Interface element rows
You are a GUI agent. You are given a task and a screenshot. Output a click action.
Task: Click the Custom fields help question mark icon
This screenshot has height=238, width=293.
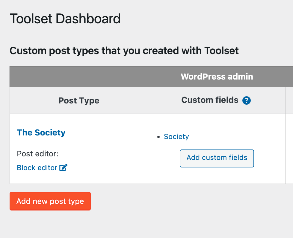pyautogui.click(x=247, y=100)

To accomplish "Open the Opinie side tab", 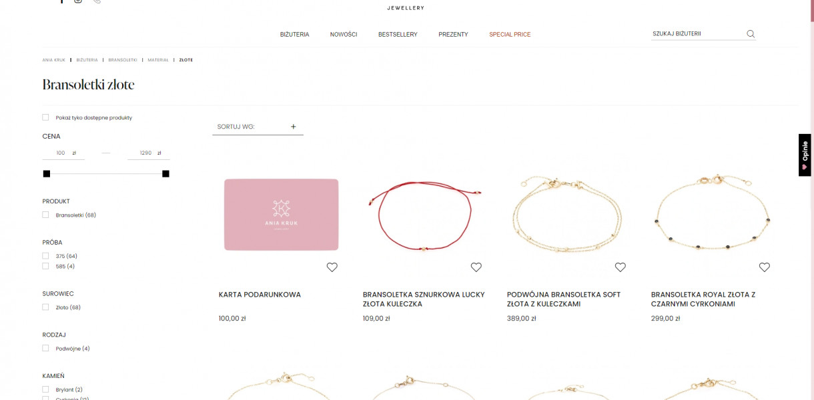I will click(805, 155).
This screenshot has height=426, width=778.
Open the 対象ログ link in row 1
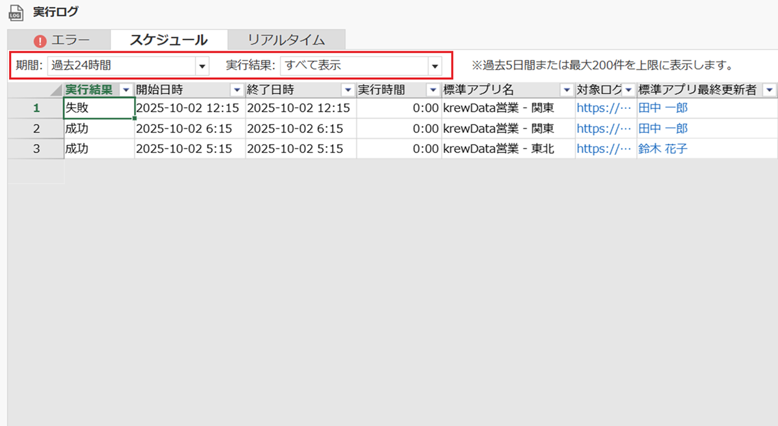click(x=604, y=108)
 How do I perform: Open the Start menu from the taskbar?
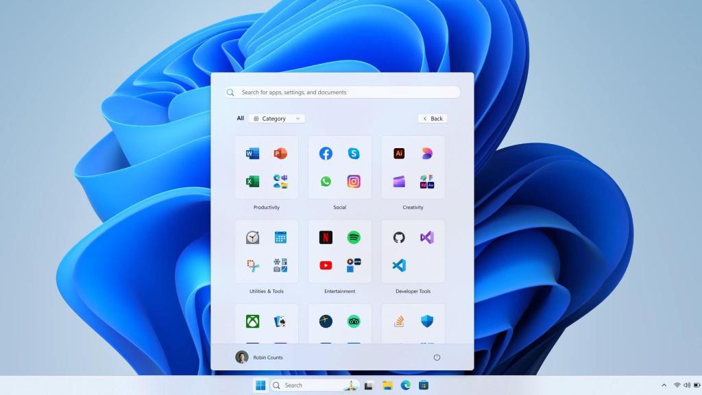coord(261,385)
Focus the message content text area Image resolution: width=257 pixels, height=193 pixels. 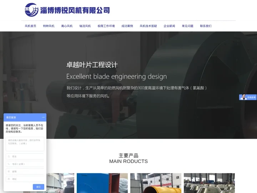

### [What you should do]
Copy out the rows from the line with "How do I perform: Open" through the end of the rows, requests included, and shift each coordinate in the answers by adding 57 to it. Leave the pictures out of your answer.

### [Output for this exercise]
 How do I perform: Open the Start menu from the taskbar?
coord(318,442)
Focus the message content text area Image resolution: width=257 pixels, height=193 pixels. 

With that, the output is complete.